SOUTH AFRICA—The Western Cape Department of Agriculture has invested R2 million (USD 108,500) in the Citrus Growers Association (CGA) to boost its Sterile Insect Technique (SIT) program.

This initiative targets the False Codling Moth (FCM), a significant pest affecting export crops like citrus, table grapes, and stone fruit.

The FCM poses a serious threat to South Africa’s agricultural exports, with stringent international standards necessitating effective pest control measures.

The SIT program employs advanced scientific methods to curb FCM populations. In controlled environments, colonies of FCM are bred, and both male and female insects are sterilized using radiation from Cobalt-60.

These sterile insects are then released into the wild, where they mate with wild insects, resulting in eggs that do not hatch. This process leads to a significant decline in the pest population over time.

The SIT trials began in Citrusdal in 2005 through collaboration with the United States Department of Agriculture and the International Atomic Energy Agency.

The success of these trials led to the establishment of X Sterile Insect Technique (X-SIT), which now administers the program. Despite its proven effectiveness, the high cost of SIT remains a barrier to its broader implementation.

Currently, the program covers 20,400 hectares, but with sufficient funding, it could expand to over 40,000 hectares, creating around 50 new jobs in the process.

The CGA has underscored the importance of continued financial backing to sustain and expand the SIT program.

The R2 million (USD 108,500)  provided by the Western Cape Department of Agriculture is a vital step in alleviating some of the financial burdens faced by growers in the region. This funding aims to ensure the continued production of high-quality, residue-free fruit, essential for maintaining export standards.

Dr Ivan Meyer, Western Cape Minister of Agriculture, highlighted the significance of this support, stating, “Our support for the SIT program underscores our commitment to a sustainable agricultural sector. This funding will help secure the future of our citrus industry, ensuring that it remains competitive in the global market while protecting our environment and creating jobs.”

Justin Chadwick, CEO of the CGA, expressed his gratitude for the provincial government’s contribution. “The generous support from the Western Cape Government is a significant boost for X-SIT and everybody involved.

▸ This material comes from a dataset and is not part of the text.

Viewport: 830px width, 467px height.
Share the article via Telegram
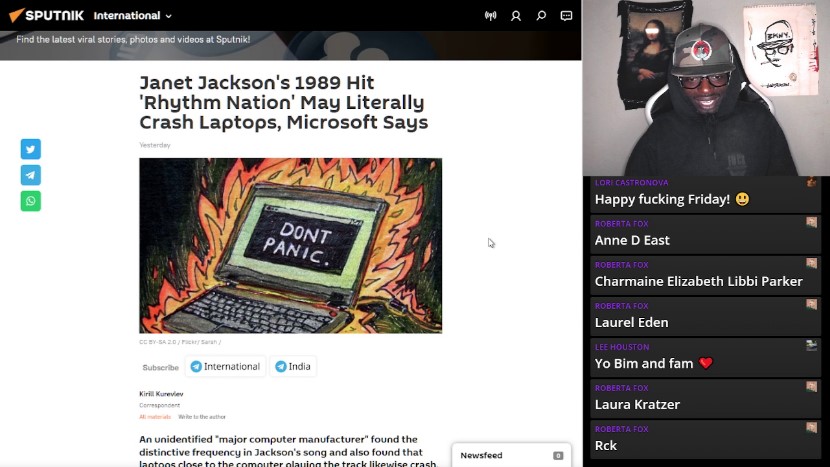tap(31, 175)
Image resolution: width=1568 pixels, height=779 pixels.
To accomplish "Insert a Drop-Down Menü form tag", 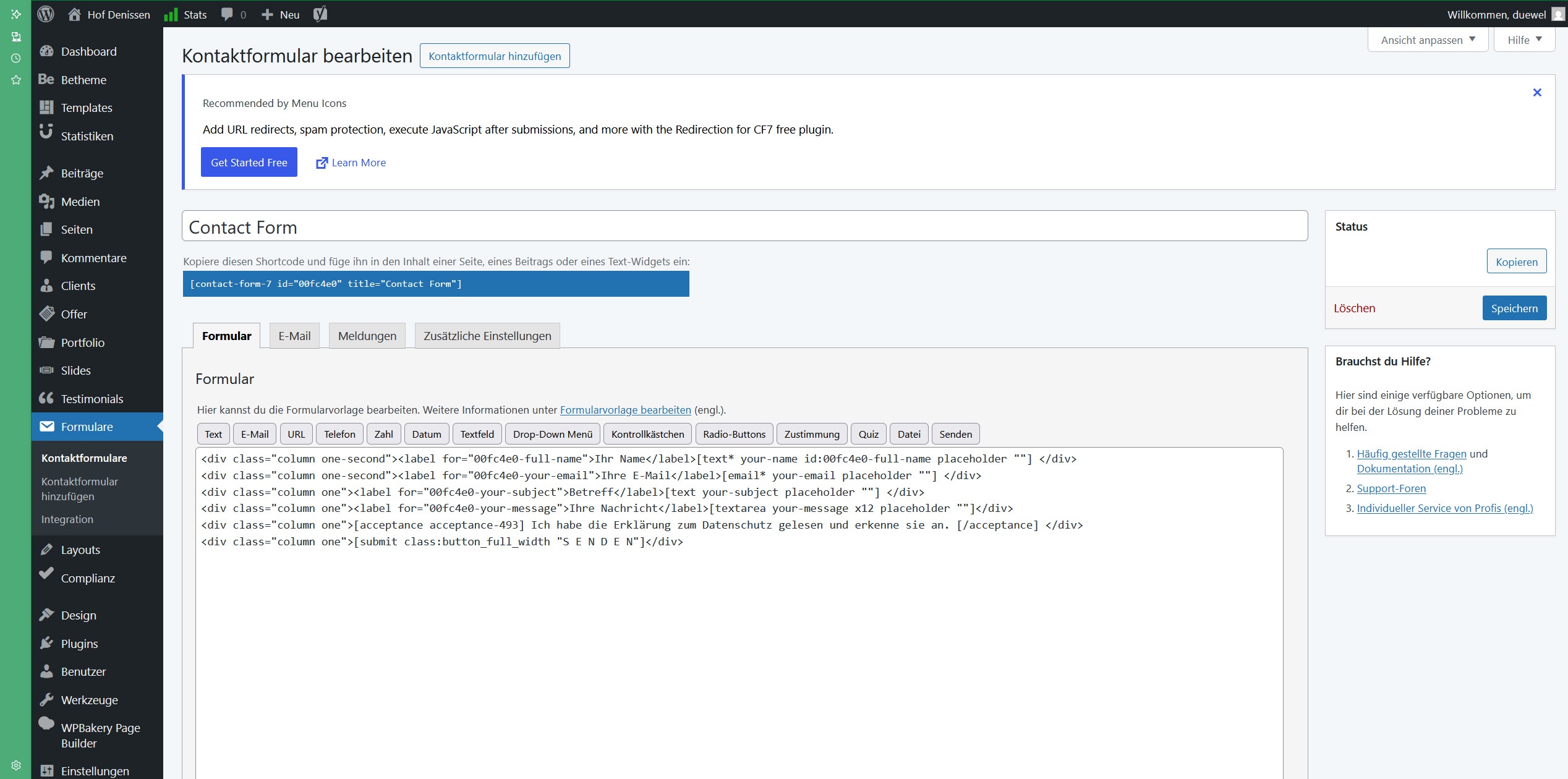I will coord(552,434).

The CGA hopes this type of agricultural innovation will find widespread support, as developing new technologies, though essential, does not come cheaply,” Chadwick said.

In addition to its effectiveness in pest control, the SIT program offers environmental benefits by reducing the reliance on harmful pesticides.

This not only leads to improved fruit quality but also promotes a healthier ecosystem. Addressing the FCM issue in the Western Cape is expected to increase export earnings, particularly in the citrus industry, thus uplifting rural communities through job creation and economic growth.